▶ **Exercise description**
From the very first line of the data to the line containing "Task: Open the Plugins menu", retype everything exactly, leaving the pictures behind.

Start of Block

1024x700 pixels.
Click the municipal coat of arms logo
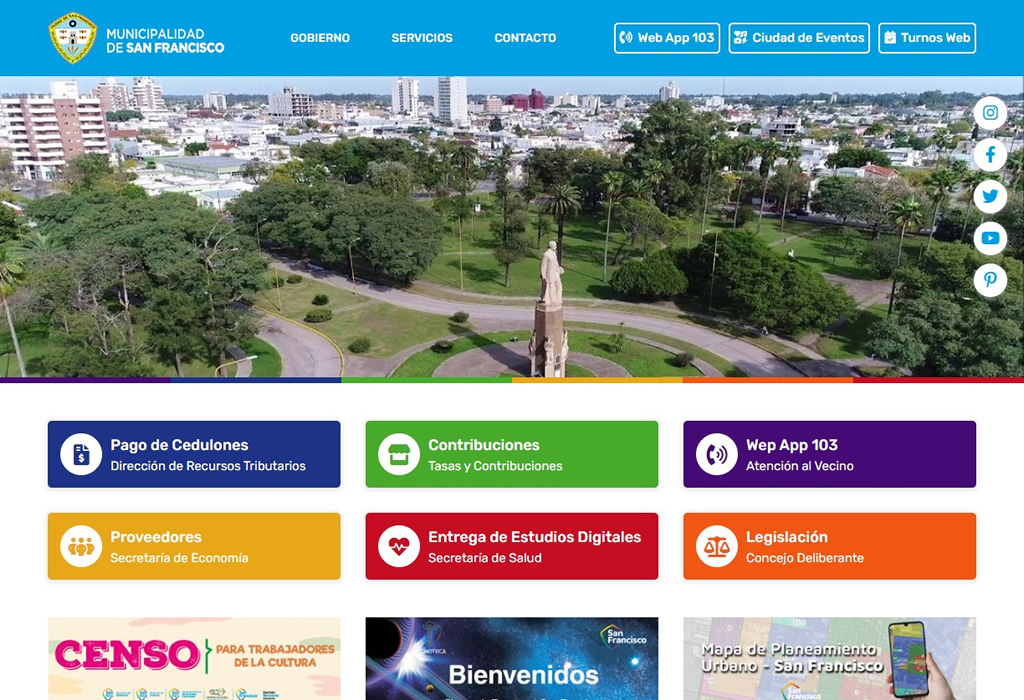click(x=72, y=38)
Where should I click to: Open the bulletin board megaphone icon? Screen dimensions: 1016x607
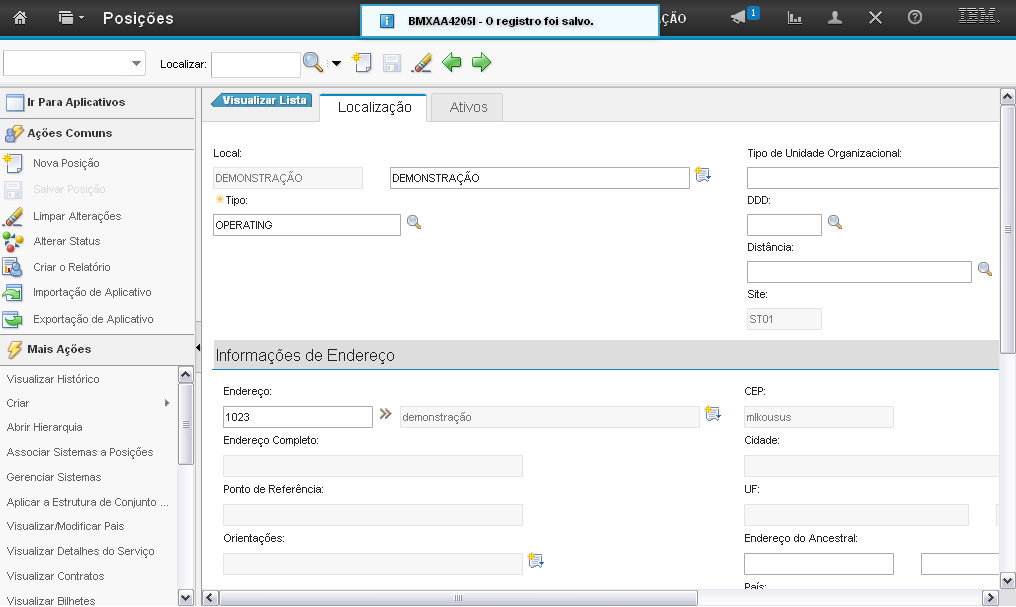(739, 18)
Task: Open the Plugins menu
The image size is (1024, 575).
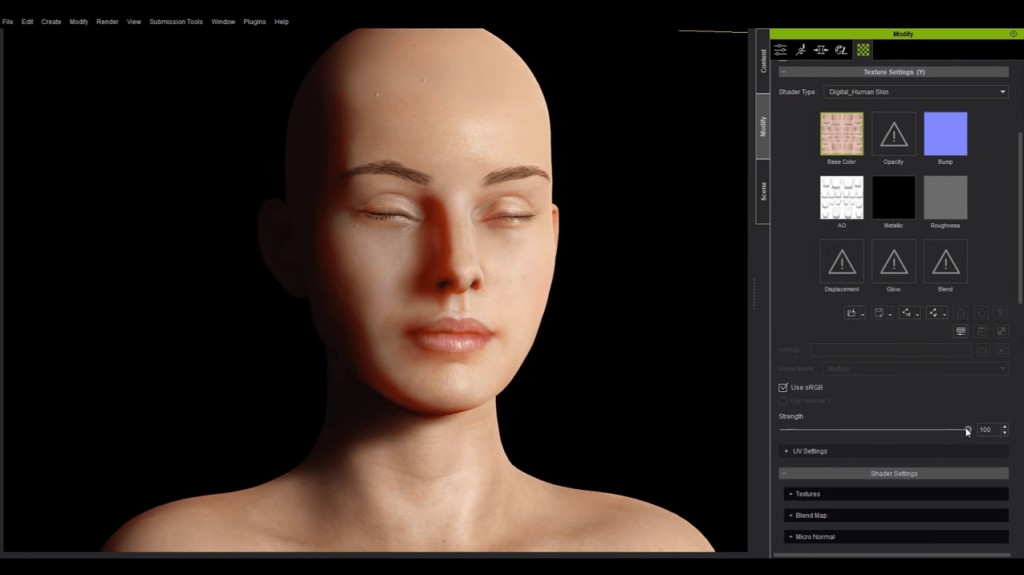Action: point(254,21)
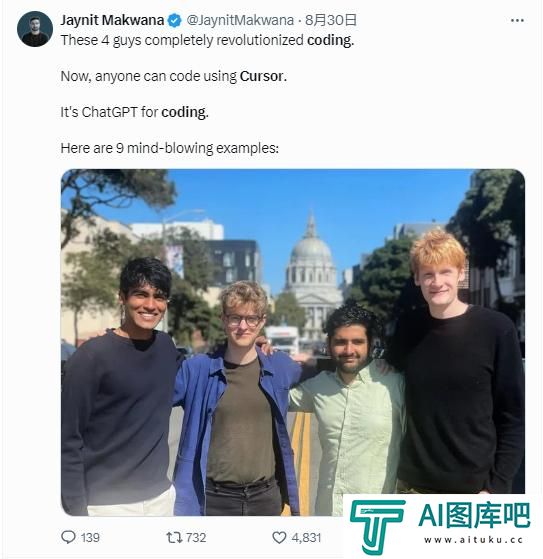Click the reply speech bubble icon
Screen dimensions: 543x559
tap(68, 537)
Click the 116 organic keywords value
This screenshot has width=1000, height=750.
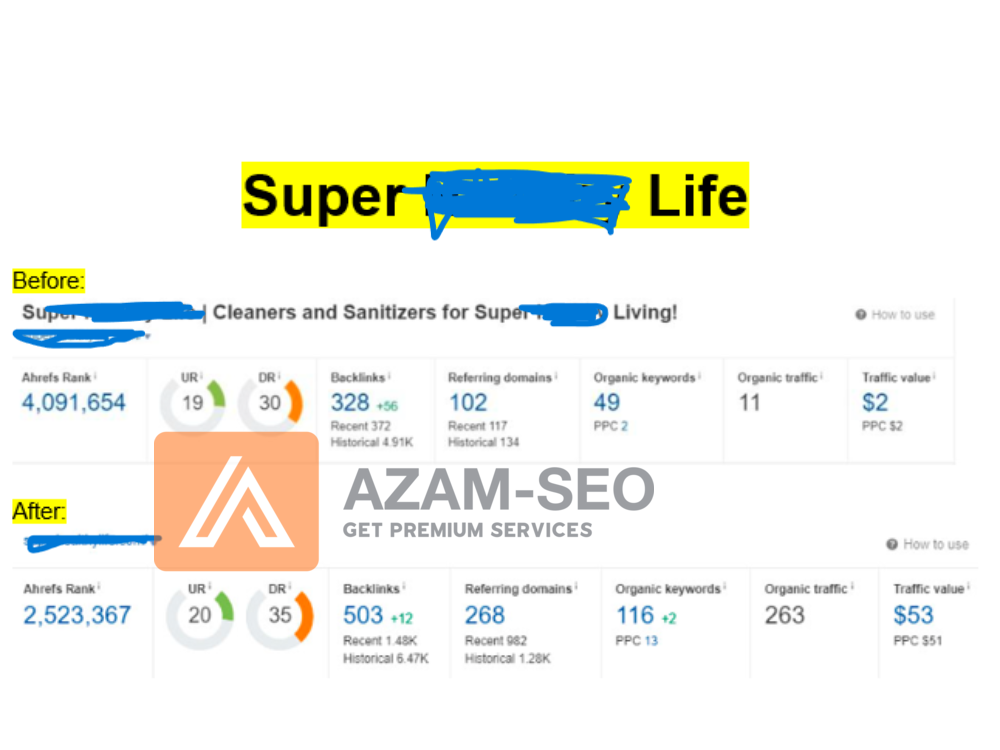[x=634, y=614]
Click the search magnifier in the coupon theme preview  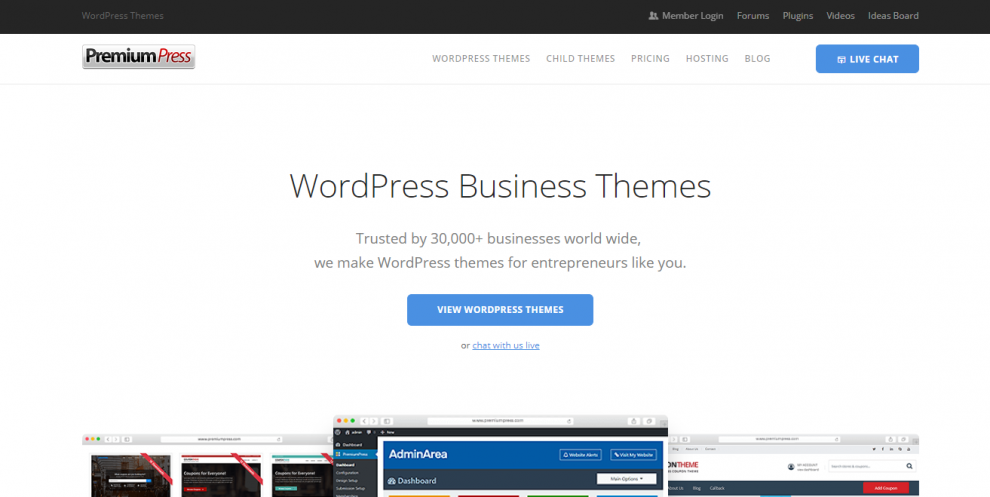click(x=908, y=466)
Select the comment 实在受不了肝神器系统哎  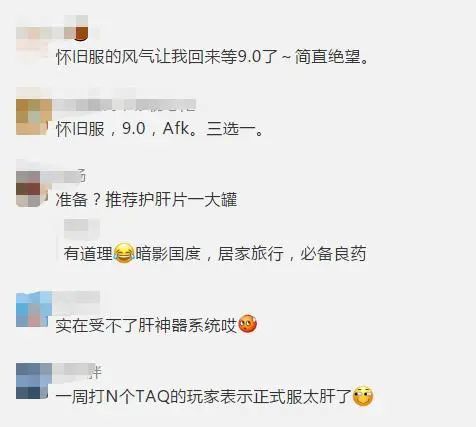(x=156, y=325)
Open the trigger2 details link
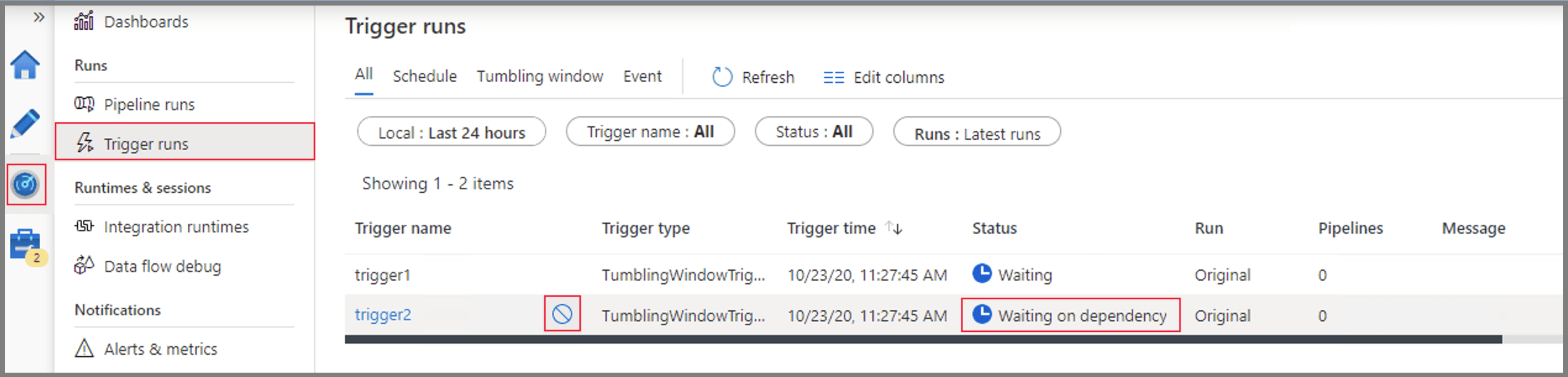 [x=383, y=315]
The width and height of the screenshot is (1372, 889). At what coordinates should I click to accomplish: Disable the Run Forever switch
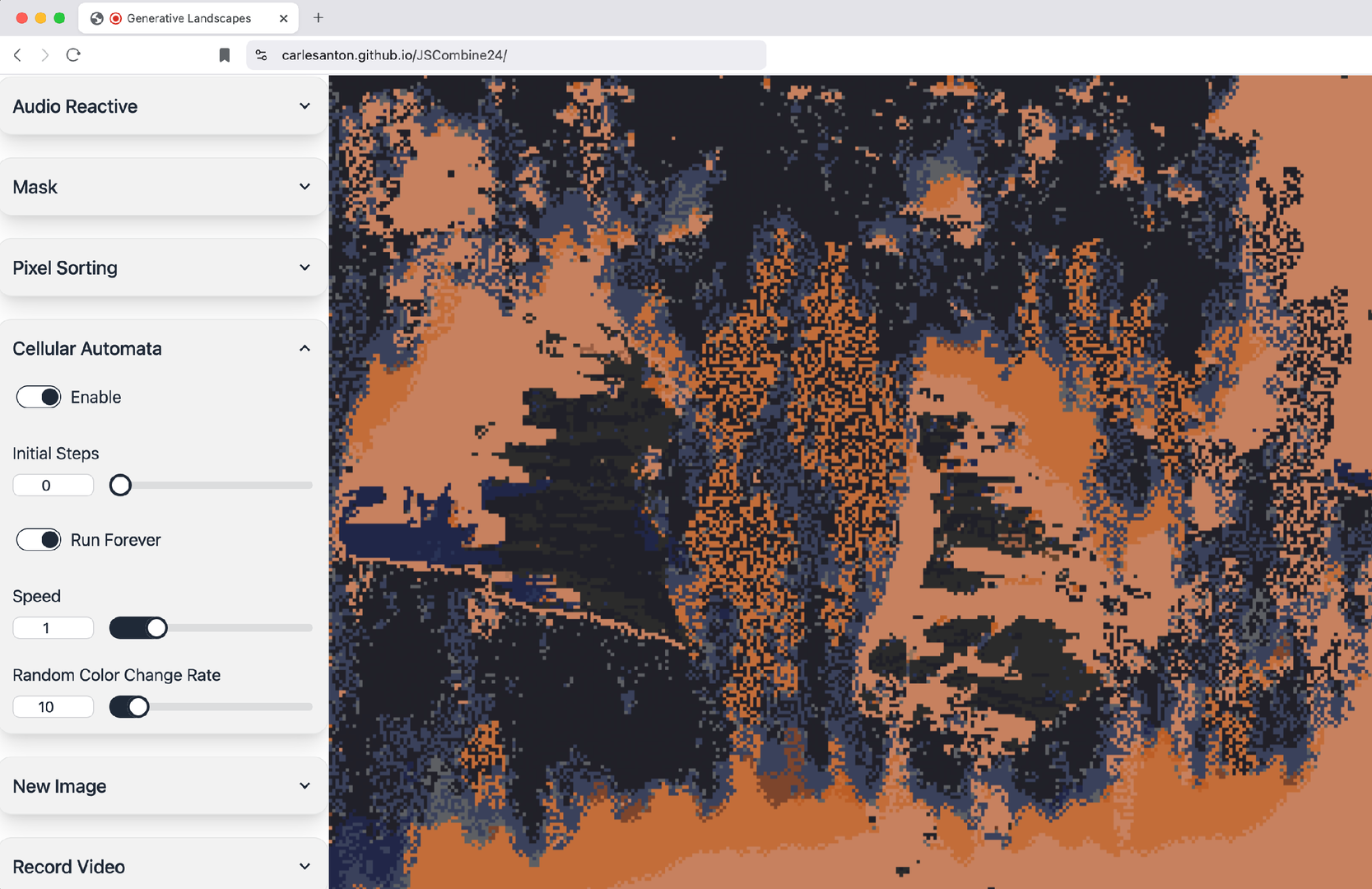39,540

End of Block

▶ **Finished task**
1024x700 pixels.
Click the municipal coat of arms logo
click(x=72, y=38)
Where should I click to: Open the bulletin board megaphone icon? Screen dimensions: 1016x607
(739, 18)
Task: Open the Plugins menu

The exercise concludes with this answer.